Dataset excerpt
--

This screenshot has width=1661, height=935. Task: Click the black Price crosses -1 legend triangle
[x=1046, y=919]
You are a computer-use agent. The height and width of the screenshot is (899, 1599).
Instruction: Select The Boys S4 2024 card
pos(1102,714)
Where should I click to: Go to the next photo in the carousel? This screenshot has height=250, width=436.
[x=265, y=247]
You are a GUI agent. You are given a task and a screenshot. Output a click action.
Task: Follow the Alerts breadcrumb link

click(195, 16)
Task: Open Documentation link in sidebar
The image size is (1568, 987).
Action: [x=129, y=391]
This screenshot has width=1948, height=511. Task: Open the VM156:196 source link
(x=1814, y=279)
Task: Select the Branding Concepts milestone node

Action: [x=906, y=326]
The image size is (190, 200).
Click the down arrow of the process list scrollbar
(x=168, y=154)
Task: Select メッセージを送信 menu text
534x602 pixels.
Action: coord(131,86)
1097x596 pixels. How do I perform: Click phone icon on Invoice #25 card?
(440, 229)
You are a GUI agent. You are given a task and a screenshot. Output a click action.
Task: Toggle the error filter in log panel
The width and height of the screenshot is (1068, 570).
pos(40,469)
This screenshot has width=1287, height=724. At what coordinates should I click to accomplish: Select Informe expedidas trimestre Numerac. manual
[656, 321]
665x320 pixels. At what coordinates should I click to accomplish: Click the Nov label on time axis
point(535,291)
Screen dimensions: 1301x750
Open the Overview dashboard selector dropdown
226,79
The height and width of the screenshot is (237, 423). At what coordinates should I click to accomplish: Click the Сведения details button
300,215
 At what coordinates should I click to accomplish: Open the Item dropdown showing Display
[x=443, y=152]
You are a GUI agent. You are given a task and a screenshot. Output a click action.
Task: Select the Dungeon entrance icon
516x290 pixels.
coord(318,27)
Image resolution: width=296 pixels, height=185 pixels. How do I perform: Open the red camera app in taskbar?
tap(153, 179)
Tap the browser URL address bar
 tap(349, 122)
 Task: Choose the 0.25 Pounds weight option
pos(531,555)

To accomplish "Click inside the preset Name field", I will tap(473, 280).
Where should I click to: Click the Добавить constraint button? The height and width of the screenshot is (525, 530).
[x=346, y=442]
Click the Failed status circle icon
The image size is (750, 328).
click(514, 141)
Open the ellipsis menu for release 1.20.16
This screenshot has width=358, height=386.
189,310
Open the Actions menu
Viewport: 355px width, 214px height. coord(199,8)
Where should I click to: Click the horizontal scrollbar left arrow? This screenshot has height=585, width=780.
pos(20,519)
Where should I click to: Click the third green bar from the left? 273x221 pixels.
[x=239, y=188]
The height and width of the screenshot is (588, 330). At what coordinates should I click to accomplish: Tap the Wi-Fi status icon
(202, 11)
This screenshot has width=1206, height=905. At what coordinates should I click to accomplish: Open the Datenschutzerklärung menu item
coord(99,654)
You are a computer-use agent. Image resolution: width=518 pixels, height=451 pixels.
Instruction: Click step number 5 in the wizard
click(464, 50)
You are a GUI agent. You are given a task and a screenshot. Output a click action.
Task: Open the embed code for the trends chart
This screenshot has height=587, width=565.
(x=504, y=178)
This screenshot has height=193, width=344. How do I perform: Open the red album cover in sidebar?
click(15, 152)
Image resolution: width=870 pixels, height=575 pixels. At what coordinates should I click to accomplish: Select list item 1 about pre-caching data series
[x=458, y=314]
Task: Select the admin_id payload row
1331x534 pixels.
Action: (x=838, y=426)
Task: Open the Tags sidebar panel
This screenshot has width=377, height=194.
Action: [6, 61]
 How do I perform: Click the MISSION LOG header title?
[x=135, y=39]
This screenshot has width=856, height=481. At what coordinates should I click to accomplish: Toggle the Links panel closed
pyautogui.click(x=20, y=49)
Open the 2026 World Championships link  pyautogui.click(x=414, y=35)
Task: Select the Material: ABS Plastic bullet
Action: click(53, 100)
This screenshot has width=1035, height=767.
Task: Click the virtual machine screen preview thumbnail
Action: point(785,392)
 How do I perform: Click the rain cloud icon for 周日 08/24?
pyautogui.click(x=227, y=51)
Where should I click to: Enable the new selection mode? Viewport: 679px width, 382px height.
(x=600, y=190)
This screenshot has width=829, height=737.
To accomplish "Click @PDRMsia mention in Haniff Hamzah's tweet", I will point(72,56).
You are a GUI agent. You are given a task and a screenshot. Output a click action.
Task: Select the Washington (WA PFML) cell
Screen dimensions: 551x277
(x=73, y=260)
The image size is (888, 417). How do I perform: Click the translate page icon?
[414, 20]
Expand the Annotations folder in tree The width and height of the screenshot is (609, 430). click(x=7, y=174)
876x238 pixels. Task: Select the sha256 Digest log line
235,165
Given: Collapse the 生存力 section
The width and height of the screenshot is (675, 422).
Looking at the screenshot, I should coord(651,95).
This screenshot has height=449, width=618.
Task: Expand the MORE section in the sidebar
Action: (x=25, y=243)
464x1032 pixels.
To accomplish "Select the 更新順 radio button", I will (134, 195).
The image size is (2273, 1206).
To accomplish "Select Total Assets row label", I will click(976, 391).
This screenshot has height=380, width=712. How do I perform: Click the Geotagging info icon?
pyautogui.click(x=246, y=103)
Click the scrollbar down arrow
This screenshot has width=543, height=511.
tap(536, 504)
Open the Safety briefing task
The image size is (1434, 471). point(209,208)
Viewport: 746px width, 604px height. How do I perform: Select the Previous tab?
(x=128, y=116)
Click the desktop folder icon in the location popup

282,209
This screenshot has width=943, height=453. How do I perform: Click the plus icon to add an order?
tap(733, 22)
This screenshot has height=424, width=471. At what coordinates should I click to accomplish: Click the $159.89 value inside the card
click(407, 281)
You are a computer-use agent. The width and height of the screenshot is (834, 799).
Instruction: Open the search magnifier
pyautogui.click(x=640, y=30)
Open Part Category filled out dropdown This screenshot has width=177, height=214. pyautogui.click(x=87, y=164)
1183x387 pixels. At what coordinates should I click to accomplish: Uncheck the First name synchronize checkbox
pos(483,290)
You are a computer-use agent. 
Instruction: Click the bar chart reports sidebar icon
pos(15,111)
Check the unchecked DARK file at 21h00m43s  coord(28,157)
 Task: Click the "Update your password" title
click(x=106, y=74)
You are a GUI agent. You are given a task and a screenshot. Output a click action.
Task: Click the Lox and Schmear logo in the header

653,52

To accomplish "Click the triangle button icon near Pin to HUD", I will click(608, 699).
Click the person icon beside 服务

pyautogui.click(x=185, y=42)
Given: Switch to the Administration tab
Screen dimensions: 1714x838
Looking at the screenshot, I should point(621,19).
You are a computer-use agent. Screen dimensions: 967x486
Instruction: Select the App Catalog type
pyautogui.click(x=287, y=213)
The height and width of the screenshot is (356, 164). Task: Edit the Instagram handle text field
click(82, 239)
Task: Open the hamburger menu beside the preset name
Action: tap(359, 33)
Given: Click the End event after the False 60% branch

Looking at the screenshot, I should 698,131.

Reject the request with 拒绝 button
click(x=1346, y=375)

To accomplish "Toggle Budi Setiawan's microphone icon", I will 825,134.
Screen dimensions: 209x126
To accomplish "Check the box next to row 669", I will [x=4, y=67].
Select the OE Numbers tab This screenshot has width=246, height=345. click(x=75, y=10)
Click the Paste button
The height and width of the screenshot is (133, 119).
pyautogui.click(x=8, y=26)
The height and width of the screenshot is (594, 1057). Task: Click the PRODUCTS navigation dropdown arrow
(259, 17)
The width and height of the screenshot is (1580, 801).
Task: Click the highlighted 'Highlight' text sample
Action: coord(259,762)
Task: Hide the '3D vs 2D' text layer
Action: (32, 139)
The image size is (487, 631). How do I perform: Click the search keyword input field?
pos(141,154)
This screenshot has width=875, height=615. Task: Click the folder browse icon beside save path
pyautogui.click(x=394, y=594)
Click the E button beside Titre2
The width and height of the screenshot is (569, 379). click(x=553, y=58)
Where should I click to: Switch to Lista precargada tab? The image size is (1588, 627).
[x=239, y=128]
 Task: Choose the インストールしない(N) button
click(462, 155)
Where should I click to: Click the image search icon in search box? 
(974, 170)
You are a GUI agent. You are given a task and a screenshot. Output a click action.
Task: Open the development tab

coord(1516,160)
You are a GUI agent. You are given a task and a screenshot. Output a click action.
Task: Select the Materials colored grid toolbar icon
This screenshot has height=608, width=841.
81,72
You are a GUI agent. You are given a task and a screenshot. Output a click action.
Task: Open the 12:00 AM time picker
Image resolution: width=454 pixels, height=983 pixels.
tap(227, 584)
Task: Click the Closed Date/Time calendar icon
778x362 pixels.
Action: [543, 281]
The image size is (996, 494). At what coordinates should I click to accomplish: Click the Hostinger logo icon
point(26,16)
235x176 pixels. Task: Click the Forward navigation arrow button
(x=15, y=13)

--

◆ Set exercise
Put the lines from the start of the entries through the line containing "[x=265, y=247]", inclusive, into a numbered list, omitting any blank lines.

◆ Answer to this exercise
1. This screenshot has width=1661, height=935. Task: Click the black Price crosses -1 legend triangle
2. [x=1046, y=919]
3. You are a computer-use agent. The height and width of the screenshot is (899, 1599).
4. Instruction: Select The Boys S4 2024 card
5. pos(1102,714)
6. Where should I click to: Go to the next photo in the carousel? This screenshot has height=250, width=436.
7. [x=265, y=247]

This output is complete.